Suivant l’évolution du Karthala grâce à ses capteurs déployés sur l’île, l’observatoire volcanologique a qualifié les mouvements ressentis, la semaine dernière, de secousses normales.
L’observatoire volcanologique du Karthala (Ovk) a réagi, hier lundi 13 avril, suite aux secousses ressenties par les habitants de Mirontsi ya Itsandra. Tard dans la nuit du vendredi, la localité a été secouée par un «petit» séisme qui n’a pas fait de dégâts, ni matériels ni humains, juste la peur engendrée par les tremblements qui, selon un témoignage, a duré environ une minute.
Le microséisme de vendredi n’a rien d’inquiétant
Tout s’est passé entre 1 heure et 2 heures du matin. «Le séisme était fort. J’ai eu peur jusqu’à me réveiller», a rapporté un habitant qui a vécu le phénomène qui, pourtant, n’aurait pas été ressenti par les villages voisins, notamment à Salimani, d’après nos informations. En gros, ce mini-tremblement a tout sauf «d’inquiétant». Du moins selon les explications du directeur de l’Ovk, Saidou Bambaouma. Ce dernier, interrogé sur ce sujet hier lundi par Al-watwan, a tenu à rassurer les habitants de la zone d’Itsandra en particulier, et ceux de l’ensemble de l’île en général.
«Nos machines n’ont pas capté ce mouvement. Si les secousses étaient anormales, les capteurs l’auraient indiqué. Nous en disposons un réseau qui renvoie les données quotidiennement à notre centre situé ici au Cndrs», a affirmé le chef de l’Ovk.

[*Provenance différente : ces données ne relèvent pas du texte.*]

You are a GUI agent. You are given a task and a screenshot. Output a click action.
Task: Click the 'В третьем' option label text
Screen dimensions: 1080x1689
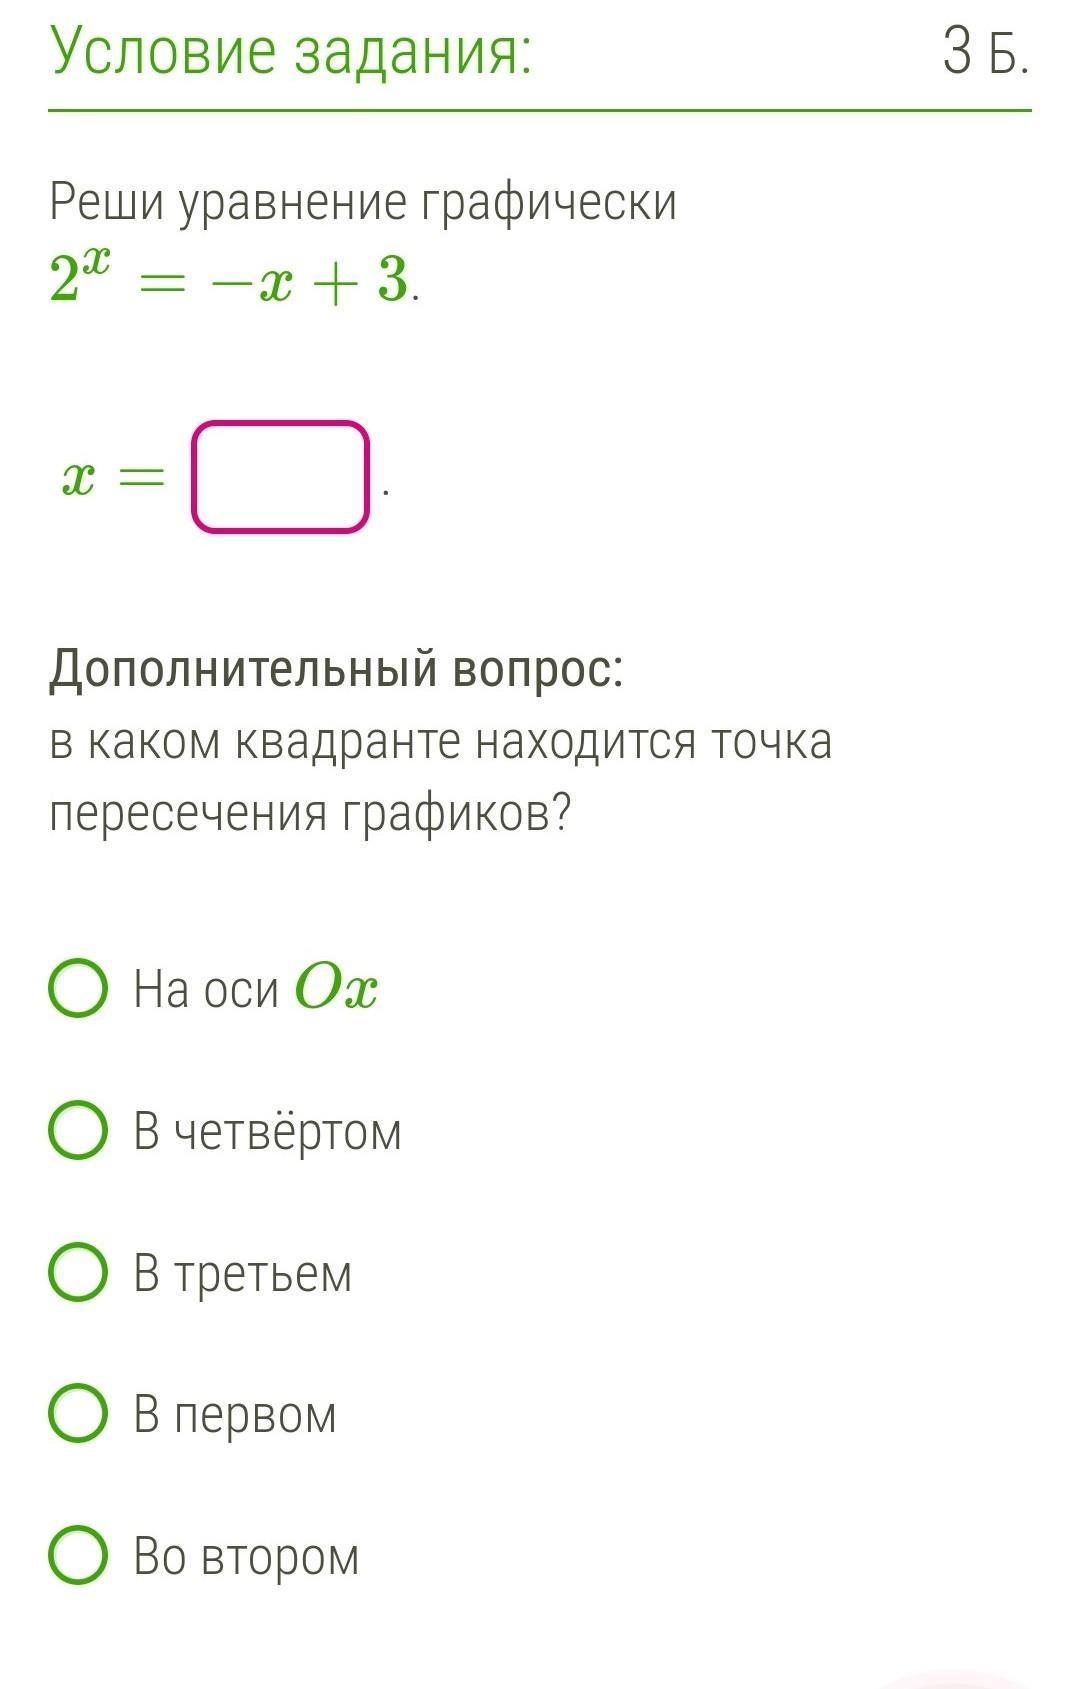[243, 1273]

Ce dernier rappelle que l’observatoire est un département du Cndrs qui s’appuie sur l’expertise de trois services, dont un de sismologie. «Ils compilent tous les jours les données de l’activité.
Donc, il y a un travail de suivi permanent.
Dès que des mouvements augmentent inhabituellement, nous le voyons et prenons les mesures qui s’imposent. Jusqu’ici, les secousses ressentis à Mirontsi s’apparentent à des activités internes du volcan. Même le capteur de Bahani n’a rien enregistré, alors qu’il est le plus proche de la zone», a rassuré M Bambaouma qui a ajouté que ces microseismes peuvent survenir partout sans que la zone concernée ne soit forcément proche géographiquement du cratère.
Le chef de l’Ovk a noté qu’en ce moment, ils suivent le volcan grâce à une dizaine de stations sismiques installées dans des régions spécifiques. «Ce sont des capteurs qui, pour la plupart, nous ont été remis sous forme de dons par des partenaires. Malheureusement pour des raisons de moyens, il nous est parfois difficile d’assurer leur entretien», a déploré le directeur de l’observatoire qui, actuellement, travaille avec 7 personnes, dont deux recrutés par le Pnud pour les appuyer.
Il a souligné qu’en cas d’alerte jaune, ils ne communiquent qu’avec la Direction générale de la sécurité civile (Dgsc). Preuve que le microséisme de vendredi n’a rien d’inquiétant, l’Ovk n’avait pas jugé utile d’informer la Dgsc. En août 2021, alors que le pays était placé en alerte jaune, la Sécurité civile était en constante mobilisation, dans l’attente d’un éloignement de la menace. Depuis cette période, aucune activité suspecte n’a été détectée par les spécialistes de l’Ovk. À l’époque, un regain intense d’activité sismique avait été constaté.